Überall finden wir sie, in Dörfern und in Städten: die Kirchtürme. Sie sind so etwas wie ein Fingerzeig in den Himmel. Aber daneben erzählen sie nicht selten ungewöhnliche Geschichten.

So auch der Turm der Brüssower Feldsteinkirche St. Sophien im Norden Brandenburgs. Von außen sieht er wie viele andere Kirchtürme aus. Aber innen beherbergt er eine einzigartige Sammlung, wie die Kunsthistorikerin Sylvia Müller-Pfeifruck weiß:

 

In der Turmhalle Brüssow hängen 65 Kreuze, Gedächtniskreuze für im Zweiten Weltkrieg Gefallene. Es handelt sich überwiegend natürlich um Männer, und zwar junge Männer, und auch eine Frau ist dabei. Die Kreuze datieren in etwa aus der Zeit zwischen September 1941. Und kurz nach Kriegsende, glaube ich, ist auch noch eins entstanden.

------------------------------------

_Die Aufgabe_. Entscheiden Sie für jede Aussage mit Ja oder Nein, ob sie mit dem Textauszug über die Brüssower Kirche übereinstimmt, und belegen Sie jede Entscheidung mit den maßgeblichen Worten des Textauszugs als wörtlichem Zitat. 1. In der Turmhalle hängen 65 Kreuze. 2. Von außen unterscheidet sich der Turm deutlich von anderen Kirchtürmen. 3. Unter den Gefallenen, an die die Kreuze erinnern, ist auch eine Frau. Zur Bearbeitung dient ausschließlich der Textauszug.

_Angezeigte Daten_.

------------------------------------

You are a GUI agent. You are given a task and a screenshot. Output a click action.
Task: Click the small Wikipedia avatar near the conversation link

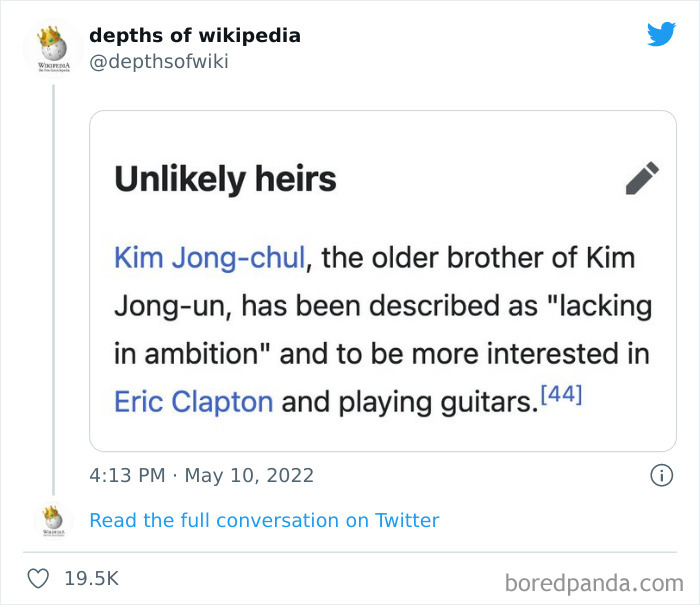(53, 521)
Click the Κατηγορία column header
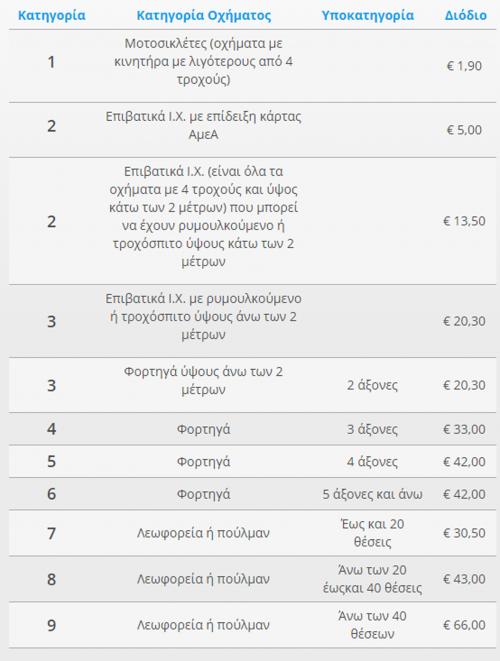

------------------------------------

_Ergebnis der Übung_.
1. Ja: „In der Turmhalle Brüssow hängen 65 Kreuze“
2. Nein: „Von außen sieht er wie viele andere Kirchtürme aus.“
3. Ja: „und auch eine Frau ist dabei.“